Il dileggio degli animali morti da parte di addetti al mattatoio e/o rivendita al dettaglio fa parte di tutto un insieme di reazioni psicologiche che la normalizzazione della violenza insita in questo tipo di lavoro - seppur legittimata - richiede.
Una parte della coscienza riconosce e sa che quelli che stanno maneggiando sono individui, comunque essere viventi (anche se ritenuti inferiori, stupidi ecc.), proprio per questo nasce l'esigenza di rimuovere, negare, nascondere questa consapevolezza infinitesimale e quindi si mettono in atto dei precisi meccanismi che hanno lo scopo di sminuire ancora di più le vittime, quasi a convincersi che in fondo non ci sia nulla di male nell'ucciderli, farli a pezzi, venderli.
Il dileggio è funzionale a rimuovere ogni residuo di empatia, pietà, compassione.
Lo stesso meccanismo è stato evidenziato nel carcere di Abu Ghraib da parte dei carcerieri sui condannati. Per riuscire a torturarli dovevano rimuovere ogni minima traccia di empatia e la derisione era funzionale in tal senso.

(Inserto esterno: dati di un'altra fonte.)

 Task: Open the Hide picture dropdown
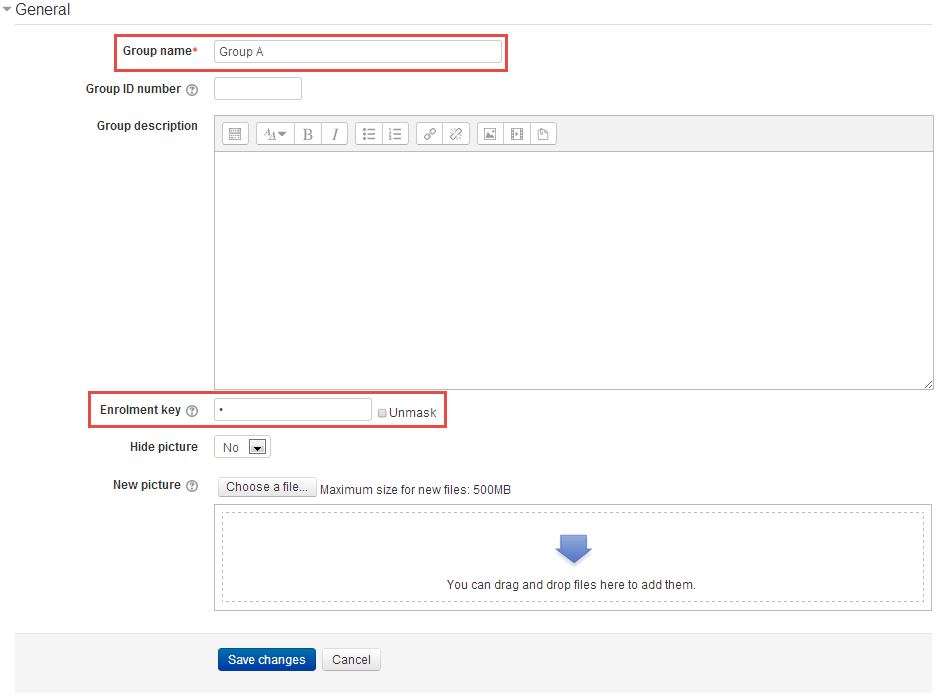click(243, 447)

Chi dileggia non è un mostro, ma una comunissima persona che mette in atto banalissimi meccanismi.
Piuttosto chiediamoci come mai esistano certi lavori.
A me spaventa la massa che continua a non vedere l'ingiustizia dello sfruttamento animale, non il comportamento stolto e immorale da parte di un singolo.
2 commenti:
mi vengono in mente le foto della marine USA che ride col pollice alzato davanti a un cadavere tumefatto, o gli altri che ridono soprai corpi schiacciati dei prigionieri; ma anche le foto del nazisti che ridono e suonano la fisarmonica, insieme alle impiegate degli uffici (! sic) dei lager.
a volte mi sembra ottimistico pensare e sperare che simili comportamenti siano operati come strategia inconsapevole per negare a se stessi la propria parte empatica. Molti umani scivolano con estrema naturalezza in comportamenti aberranti
Azzeccatissimo il parallelo con Abu Ghraib, è proprio lo stesso meccanismo.